Cooperative binding of DctD to the dctA upstream activation sequence of Rhizobium meliloti is enhanced in a constitutively active truncated mutant

DctD, a σ⁵⁴-dependent, two-component regulator, binds to promoter distal (A) and promoter proximal (B) sites in an activation sequence located upstream of the dctA promoter. We report gel filtration and quantitative DNase I footprint experiments supporting a model in which DctD₂ binds to these sites cooperatively. The global analysis of upstream activation sequences containing sites A and B, A and B one-half helical turn out of phase, and only B yielded values for the intrinsic and cooperative binding free energies of ΔG(A)⁰ = -9.5 ± 0.3, ΔG(B)⁰ = -11.2 ± 0.2, and ΔG(AB)⁰ = -2.5 ± 0.5. A separate analysis of data from upstream activation sequences containing site A and a point mutant of site B, and site A and mutant site B one-half helical turn out of phase confirmed the estimate of cooperativity, yielding free energy values of ΔG(A)⁰ = -9.4 ± 0.2, ΔG(B((G→C) = -10.0 ± 0.2, and ΔG(AB(G→C) = -2.2 ± 0.4. We previously showed that removing the two-component receiver domain from DctD, making DctD(Δ)(₁-₁₄₂), yields a constitutively active truncated protein.

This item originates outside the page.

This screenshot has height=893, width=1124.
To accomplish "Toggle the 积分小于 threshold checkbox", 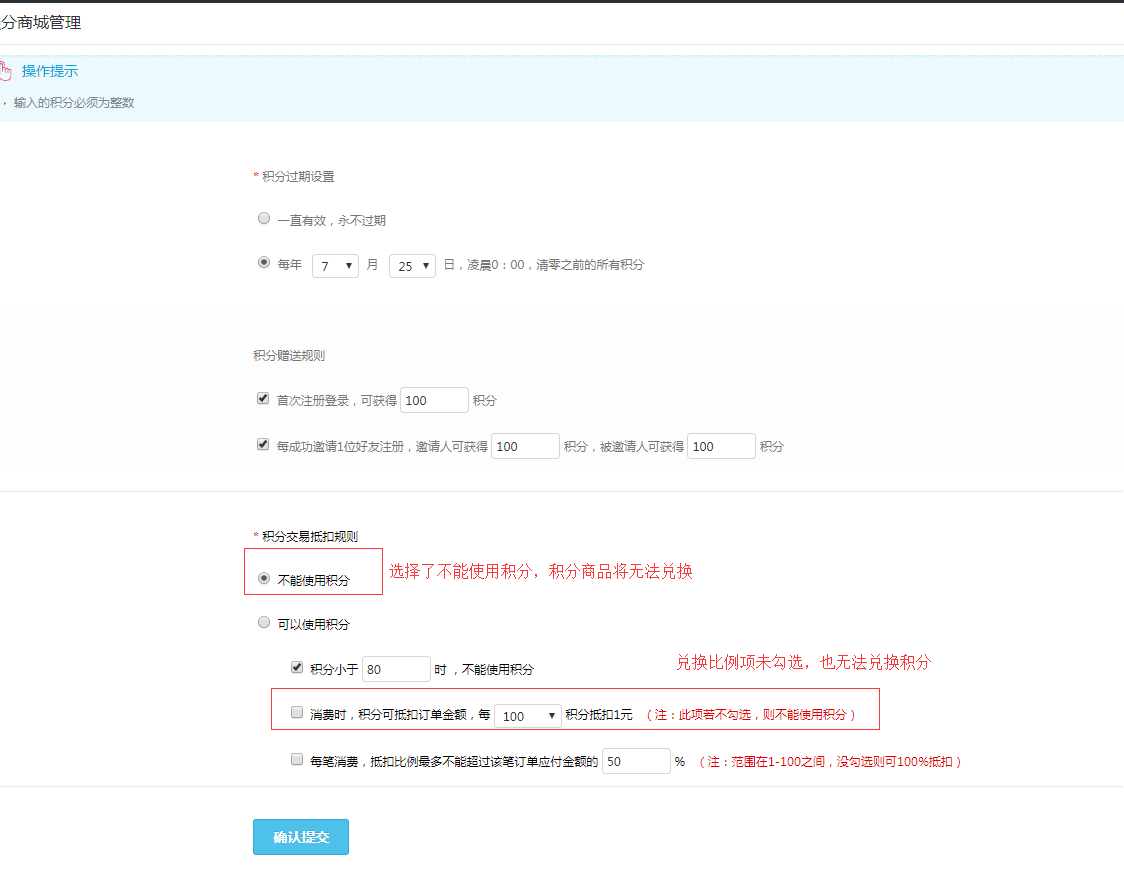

Global analysis of binding data for DctD(Δ)(₁-₁₄₂) showed that this constitutively active mutant has intrinsic binding energies equal to that of the inactive DctD protein, but that it displays significantly higher cooperativity (ΔG(A)⁰ = -9.4 ± 0.6, ΔG(B)⁰ = -11.1 ± 0.3, and ΔG(AB)⁰ = -3.8 ± 0.6.).